Testing should be done continuously at each component of the AI system lifecycle. The level of testing at each stage could be at unit, integration, system, or system-of-systems, depending on the scope of development at that stage and the test strategy.
Testing can be divided into formal and informal phases. Formal testing is the phase when the system under test (SUT) is formally versioned, and the outcomes are evaluated for deciding whether to deploy to production or not. Statements within the standard apply to the formal testing phase.
Where an AI system or components have been procured, deployment and integration into the deployer’s environment may need to be done before starting formal testing.
Testing of AI systems differs from testing traditional software as they can be probabilistic and non-deterministic in nature.
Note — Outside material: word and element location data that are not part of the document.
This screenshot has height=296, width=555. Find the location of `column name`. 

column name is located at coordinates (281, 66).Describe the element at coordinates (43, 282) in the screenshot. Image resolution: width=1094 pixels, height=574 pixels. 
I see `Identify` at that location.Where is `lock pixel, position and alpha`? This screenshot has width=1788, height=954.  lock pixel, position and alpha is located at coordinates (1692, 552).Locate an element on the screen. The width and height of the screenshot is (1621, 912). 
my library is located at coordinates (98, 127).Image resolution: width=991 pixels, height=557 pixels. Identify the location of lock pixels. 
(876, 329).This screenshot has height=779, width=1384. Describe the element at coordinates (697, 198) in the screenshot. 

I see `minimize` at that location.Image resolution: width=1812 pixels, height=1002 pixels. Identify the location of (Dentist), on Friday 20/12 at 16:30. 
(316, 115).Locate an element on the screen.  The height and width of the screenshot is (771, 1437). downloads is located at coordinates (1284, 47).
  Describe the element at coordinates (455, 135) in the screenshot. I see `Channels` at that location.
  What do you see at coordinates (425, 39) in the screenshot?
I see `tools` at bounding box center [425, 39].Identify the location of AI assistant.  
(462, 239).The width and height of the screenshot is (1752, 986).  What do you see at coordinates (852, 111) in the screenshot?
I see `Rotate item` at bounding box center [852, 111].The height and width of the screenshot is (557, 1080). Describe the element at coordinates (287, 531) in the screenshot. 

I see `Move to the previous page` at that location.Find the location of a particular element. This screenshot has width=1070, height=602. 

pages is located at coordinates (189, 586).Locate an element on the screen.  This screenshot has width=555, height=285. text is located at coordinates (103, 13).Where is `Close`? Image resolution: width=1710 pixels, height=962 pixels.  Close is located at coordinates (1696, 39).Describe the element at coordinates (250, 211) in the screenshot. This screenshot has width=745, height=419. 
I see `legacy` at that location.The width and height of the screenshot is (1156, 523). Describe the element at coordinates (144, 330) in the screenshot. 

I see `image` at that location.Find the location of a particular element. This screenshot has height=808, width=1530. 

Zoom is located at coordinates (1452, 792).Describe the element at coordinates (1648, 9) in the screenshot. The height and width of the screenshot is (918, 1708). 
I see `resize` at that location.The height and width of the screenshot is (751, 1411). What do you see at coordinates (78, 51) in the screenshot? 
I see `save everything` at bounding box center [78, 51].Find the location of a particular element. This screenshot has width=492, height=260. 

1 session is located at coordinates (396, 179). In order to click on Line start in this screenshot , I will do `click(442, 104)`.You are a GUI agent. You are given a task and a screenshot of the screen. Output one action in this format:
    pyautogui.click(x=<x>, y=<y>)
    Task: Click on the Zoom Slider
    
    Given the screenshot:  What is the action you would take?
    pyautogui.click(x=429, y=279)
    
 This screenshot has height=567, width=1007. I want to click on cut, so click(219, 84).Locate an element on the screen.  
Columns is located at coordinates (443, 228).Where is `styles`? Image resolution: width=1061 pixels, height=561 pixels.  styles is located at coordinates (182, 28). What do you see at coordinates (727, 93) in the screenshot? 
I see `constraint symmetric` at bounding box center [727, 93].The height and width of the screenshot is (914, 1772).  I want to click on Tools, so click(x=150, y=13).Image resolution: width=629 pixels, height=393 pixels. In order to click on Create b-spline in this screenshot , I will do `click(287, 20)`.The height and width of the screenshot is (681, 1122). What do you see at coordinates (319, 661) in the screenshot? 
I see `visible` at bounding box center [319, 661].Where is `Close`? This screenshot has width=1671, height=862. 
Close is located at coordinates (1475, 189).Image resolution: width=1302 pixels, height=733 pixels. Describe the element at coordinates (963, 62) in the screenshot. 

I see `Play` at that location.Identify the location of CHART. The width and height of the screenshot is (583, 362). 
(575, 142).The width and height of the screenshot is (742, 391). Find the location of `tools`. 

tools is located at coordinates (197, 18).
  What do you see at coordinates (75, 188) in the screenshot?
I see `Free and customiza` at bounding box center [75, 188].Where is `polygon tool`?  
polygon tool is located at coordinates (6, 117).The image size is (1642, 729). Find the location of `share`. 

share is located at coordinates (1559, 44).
While probabilistic systems do not give you an exact value, non-deterministic systems may have different outputs using the same inputs.
Other key differences include your approach to regression testing. While making small changes to a non-AI system may have limited consequences, a step change in test data or in parameters can be significant for an AI system. This means you need to conduct more robust regression testing to mitigate the heightened risk of escaped defects.
Note that an AI system which learns dynamically will change its behaviour without being formally updated. This means changes may occur on the same deployment version and without formal testing. This will require a more rigorous continuous monitoring post deployment. The development team or supplier should confirm whether your AI system has been designed to learn dynamically or statically.